▶ **Goal of the exercise**
Could the entries below be reproduced exactly, with the images removed?

START Records supplied

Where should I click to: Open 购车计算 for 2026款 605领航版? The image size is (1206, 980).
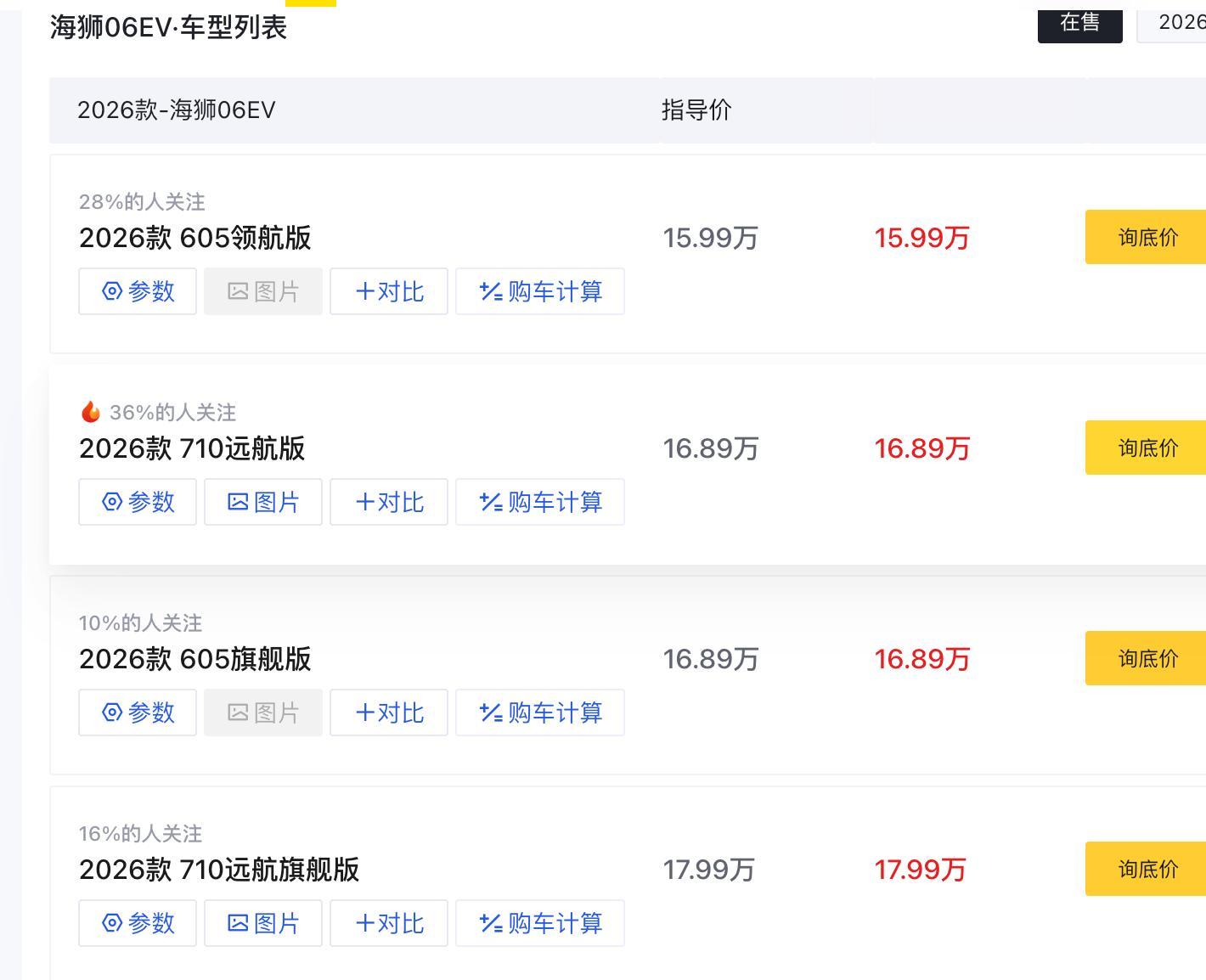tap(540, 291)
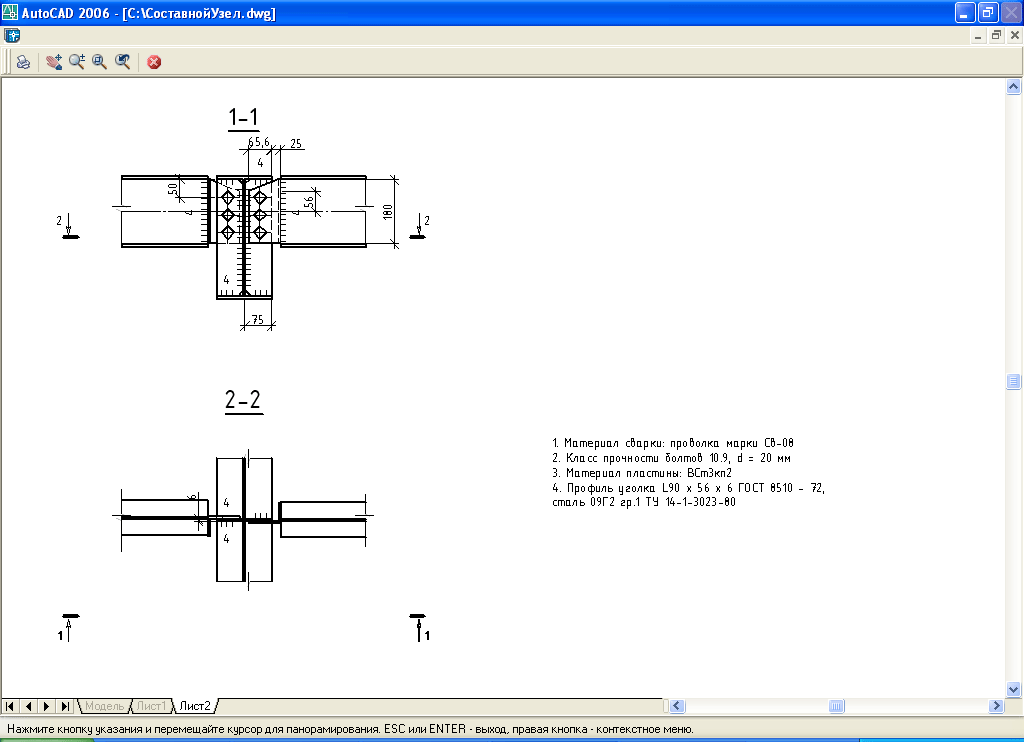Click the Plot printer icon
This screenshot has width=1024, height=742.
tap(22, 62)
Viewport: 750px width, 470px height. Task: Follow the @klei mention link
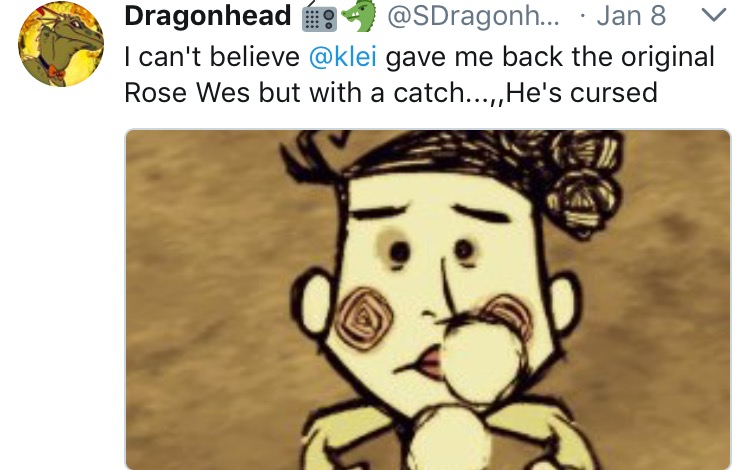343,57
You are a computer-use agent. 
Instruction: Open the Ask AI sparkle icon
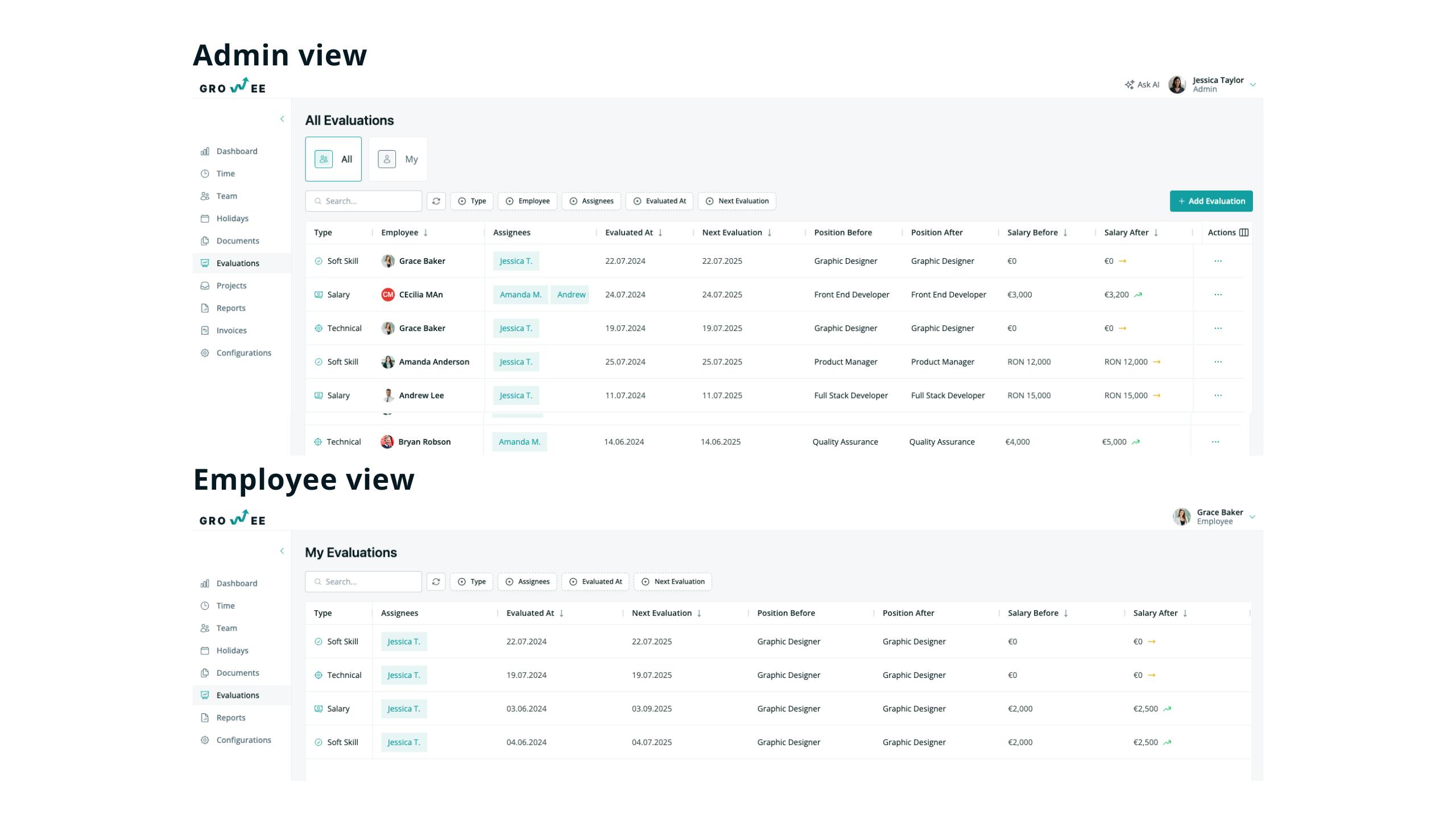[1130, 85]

END Records supplied

▶ **The completed task**
Where should I click to: Open 购车计算 for 2026款 605领航版? The image size is (1206, 980).
tap(540, 291)
Click the Plot printer icon
This screenshot has width=1024, height=742.
tap(22, 62)
Viewport: 750px width, 470px height. Task: Follow the @klei mention link
343,57
You are a computer-use agent. 
Instruction: Open the Ask AI sparkle icon
[1130, 85]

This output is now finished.